They are like psychic bruises. They are tender and injured.
Some of them are tied to real injury, physical breaks and tears, disability. Some of them are emotional. There’s an ongoing lesson of pain. There’s the feeling of being other, less than, unworthy, defective. There’s the thoughts about how I am failing to meet the conditioned beliefs in my culture about what is beautiful, expected, celebrated, appropriate.
I am working really hard right now on radical self acceptance. I have been following thinkers and change-makers for a while, I have done research into neuroplasticity and recovery processes, and I am putting some things in motion. I have put things in motion.
The criteria for changing things varies. Like, I stopped wearing makeup. I love makeup and I used to wear it every day. I used to not leave the house unless I had makeup on. It’s that last bit that I decided to change, because that was a self-imposed restriction about what was required for me to face the world, and it inferred that I couldn’t face the world as-is. The not-leaving-the-house-without-paint was a buy-in to the conditioning, an action to reinforce this “belief” that isn’t mine – it’s the current culture.
It’s not a fault that this is my conditioning. And it’s something I can shift. I can change the choice and then see, what else changes? What shifts after this shift? (It’s interesting getting to know my naked face. And every so often I put makeup on and look at my face…and then I wash the makeup off. It’s interesting how fast I got used to walking out the door with a naked face. It’s interesting how fast I didn’t give any shits about it.)
A trickier one for me is fatness. I’m a fat woman. I’ve been various degrees of fat since my early twenties. Right now, in the range of fat bodies, I’m at the low end of medium fatness.
I got fat at a time when the western beauty aesthetic favoured a look dubbed “heroin chic”. Tall, tiny women that looked like they might blow away. So I hid my body, I wore billowing shirts and stretchy pants, and I didn’t make eye contact much.
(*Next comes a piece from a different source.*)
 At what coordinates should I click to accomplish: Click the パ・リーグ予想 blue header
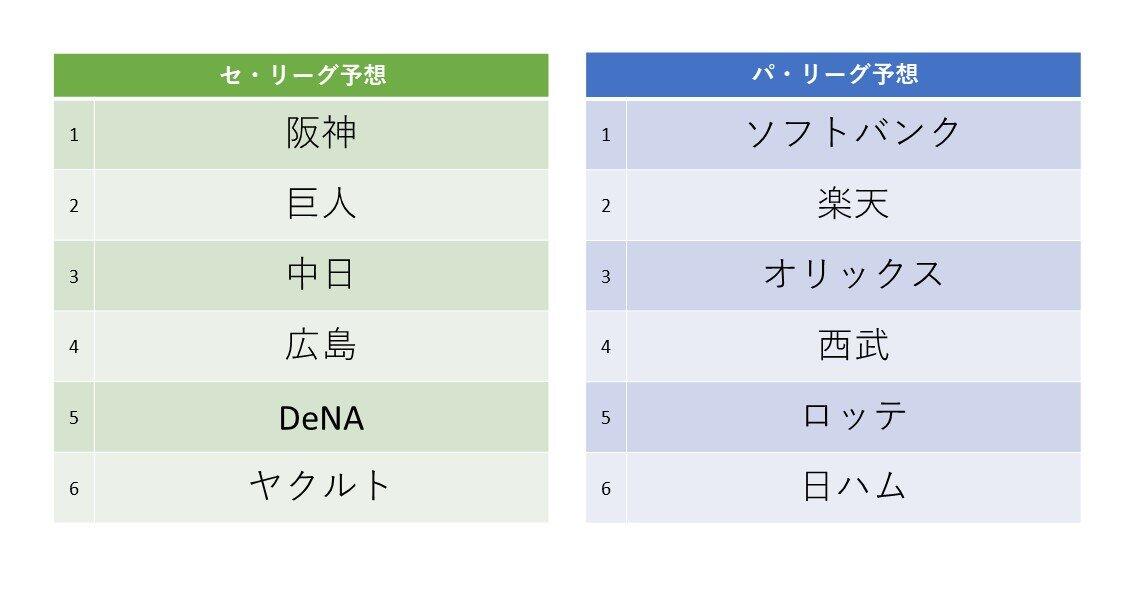tap(833, 75)

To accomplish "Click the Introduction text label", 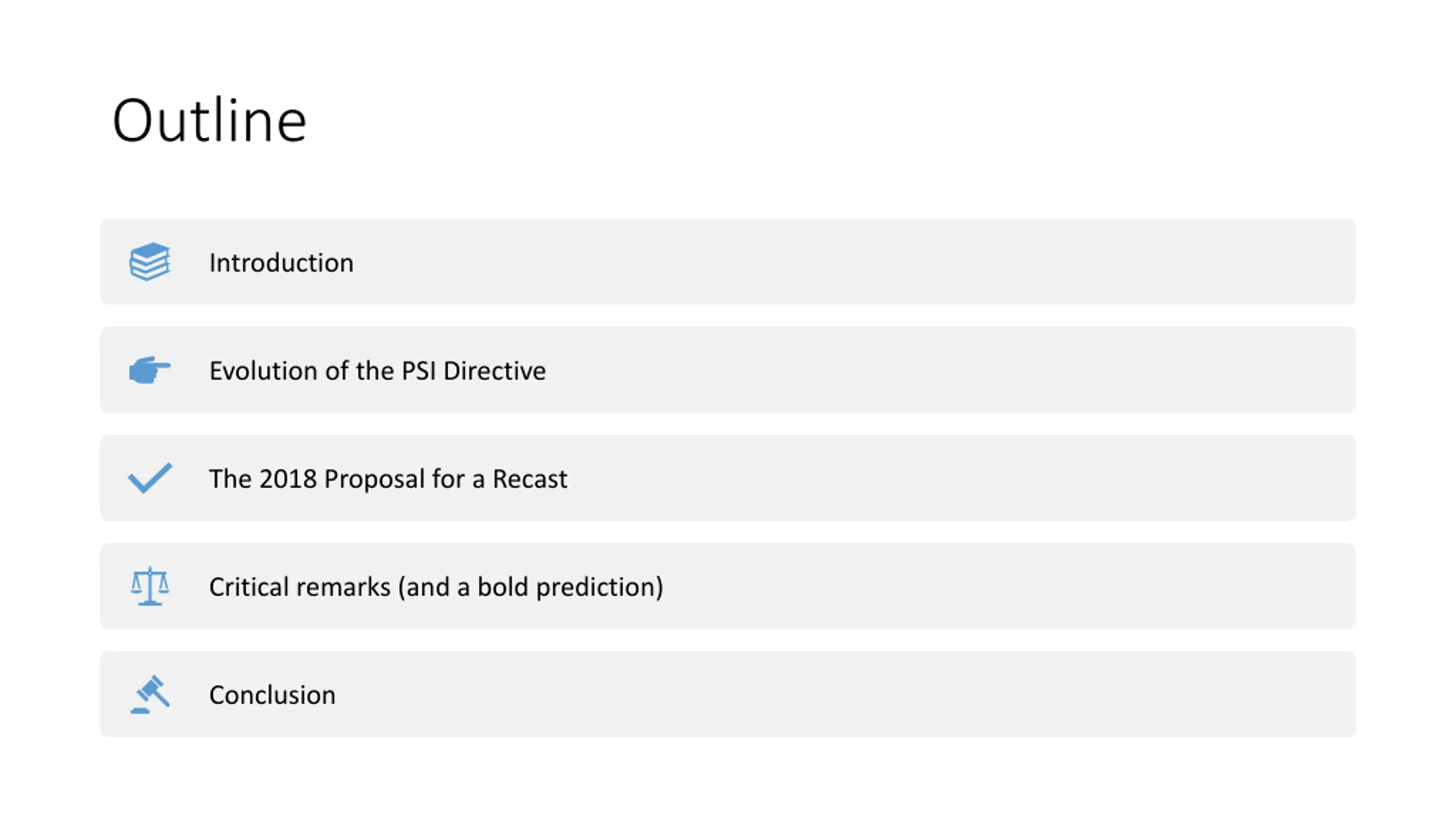I will 281,263.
I was celibate for a long time.
And cultural conditioning said that fat was not ok, fat was despicable, fat was gross and lazy and stupid, fat was (still is) the butt of jokes. Fat wasn’t attractive or sexy. Fat wasn’t healthy. Fat wasn’t successful.
I tried things so that I could conform, or at least be a “good” fat. I restricted food as instructed by various eating plans. I pushed through multiple exercise classes a week. Bought aspirational clothing to shrink into – a nice dose of shame every time I opened my closet. Regularly talked about how fat was bad. Regularly talked about the last failure, the new resolve, the latest plan. Many different flavours of this over many many years.
It wasn’t sustainable. Food is more to me than fuel. And old injuries and chronic illness make exercise challenging. And whatever I did, whatever extreme measures I imposed, I was still fat. And when I stopped the extreme measures, whatever weight that was lost came back. Over and over and over and over and over.
Then the pandemic hit and I stayed inside and ate and drank for comfort. I stopped restricting and I stopped moving, and I only wore stretchy pants. Sometimes I would take a stupid little walk for my stupid mental health, but it wasn’t comparable to the fullness, and the stillness.
And now my blood tests show high blood sugar. Now my muscles are out of condition and I am carrying much more weight on my frame. The old injuries are difficult to manage. There’s a lot more pain. I had to buy bigger clothes.
The change: this time, when I bought clothes I chose pretty colours. I chose sizes that fit. Nothing billows except dresses that should. This time I have a bright pink bikini. I have rainbow glasses and rock band tshirts and sparkly hair clips.
The choice is to be visible. To make eye contact and to talk to people. In clothes that fit my body, with no makeup behind my kickass glasses, with no colour over my grey hair, without scraping off body hair. To be present exactly as I am.
It doesn’t feel like letting myself go, it feels like letting myself BE. It’s a big relief, frankly. I’ve regained a whole bunch of time and energy. Most of the time I feel freer, more relaxed.
I still have thoughts about my physical state that tell me I am “unacceptable” as I am. There are still very real physical challenges. I’m not “cured” or any other bullshit enlightenment thing.
And I’m choosing actions that are accepting of myself, right now. And the more I act this way, the more it IS this way. And feeling like I’m acceptable is changing other stuff – the words I choose, the conversations, the relationships – they’re different too. It’s like easing up on the judgement & criticism garbage has unclenched a bunch of psychic muscles in spasm. The weak spots don’t feel quite so tender, you know?